## Source document:
==================================================
Tuesday, January 12, 2010

UKIP's increase seems to be stable

Interesting poll by Angus Reid/Political Betting

In the tables we have question 10

If a General Election were held tomorrow, which one of the following parties would you be most likely to support in your constituency?

Which has UKIP polling 5% nationally with a couple of high spots, the South (not London) at 7% and at 6% at the North. We are doing particularly badly in London at only 3%. The figures get more interesting when you factor in likely to vote where UKIP is now at 7% nationally the South and 8% in the South.

Small beer I might agree, when the Tories are looking at 40% in the same graph, but given that the much vaunted Greens languish at 3% in the poll it begins to look quite good. Now I ahve no idea what this does to Tory/Labour marginals and/or Tory/Lib Dem marginals but I would expect that the campaign team in Tory HQ might be looking at the figures with a certain queasiness.
==================================================
## Items:
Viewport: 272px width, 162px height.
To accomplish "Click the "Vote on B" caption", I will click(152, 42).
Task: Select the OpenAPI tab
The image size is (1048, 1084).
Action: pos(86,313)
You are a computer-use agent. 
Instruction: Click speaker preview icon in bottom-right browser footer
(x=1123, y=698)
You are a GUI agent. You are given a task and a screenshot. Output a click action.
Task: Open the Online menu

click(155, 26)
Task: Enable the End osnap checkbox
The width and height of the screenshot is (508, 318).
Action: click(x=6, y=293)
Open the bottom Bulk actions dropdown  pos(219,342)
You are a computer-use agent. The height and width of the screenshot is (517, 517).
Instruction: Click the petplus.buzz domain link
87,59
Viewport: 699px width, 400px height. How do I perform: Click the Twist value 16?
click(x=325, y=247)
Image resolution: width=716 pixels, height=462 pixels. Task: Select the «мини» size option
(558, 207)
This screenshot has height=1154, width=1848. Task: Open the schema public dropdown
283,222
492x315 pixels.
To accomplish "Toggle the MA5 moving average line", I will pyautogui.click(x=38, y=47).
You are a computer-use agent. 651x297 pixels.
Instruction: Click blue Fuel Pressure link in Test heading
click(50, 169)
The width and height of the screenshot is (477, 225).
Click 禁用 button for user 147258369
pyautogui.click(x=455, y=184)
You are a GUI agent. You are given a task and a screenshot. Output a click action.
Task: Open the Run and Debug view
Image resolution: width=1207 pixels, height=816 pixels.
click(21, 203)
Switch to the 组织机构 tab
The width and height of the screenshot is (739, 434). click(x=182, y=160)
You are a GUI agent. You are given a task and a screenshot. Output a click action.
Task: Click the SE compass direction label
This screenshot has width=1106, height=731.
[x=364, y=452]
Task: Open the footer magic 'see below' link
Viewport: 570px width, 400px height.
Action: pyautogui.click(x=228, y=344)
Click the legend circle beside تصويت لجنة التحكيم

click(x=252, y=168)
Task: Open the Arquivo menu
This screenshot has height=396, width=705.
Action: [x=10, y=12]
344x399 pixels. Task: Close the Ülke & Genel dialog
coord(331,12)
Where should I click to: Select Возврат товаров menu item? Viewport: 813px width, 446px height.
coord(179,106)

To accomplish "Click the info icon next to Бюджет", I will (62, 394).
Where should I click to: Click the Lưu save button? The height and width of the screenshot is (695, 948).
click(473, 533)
==================================================
## Exercise requirements:
(A) According to the blog post on UKIP polling, what share of support does UKIP have in London?
(B) Quote the stretch of the blog post on UKIP polling from "Interesting poll by" through "in your constituency?".

## Solutions:
(A) 3%

(B)
Interesting poll by Angus Reid/Political Betting

In the tables we have question 10

If a General Election were held tomorrow, which one of the following parties would you be most likely to support in your constituency?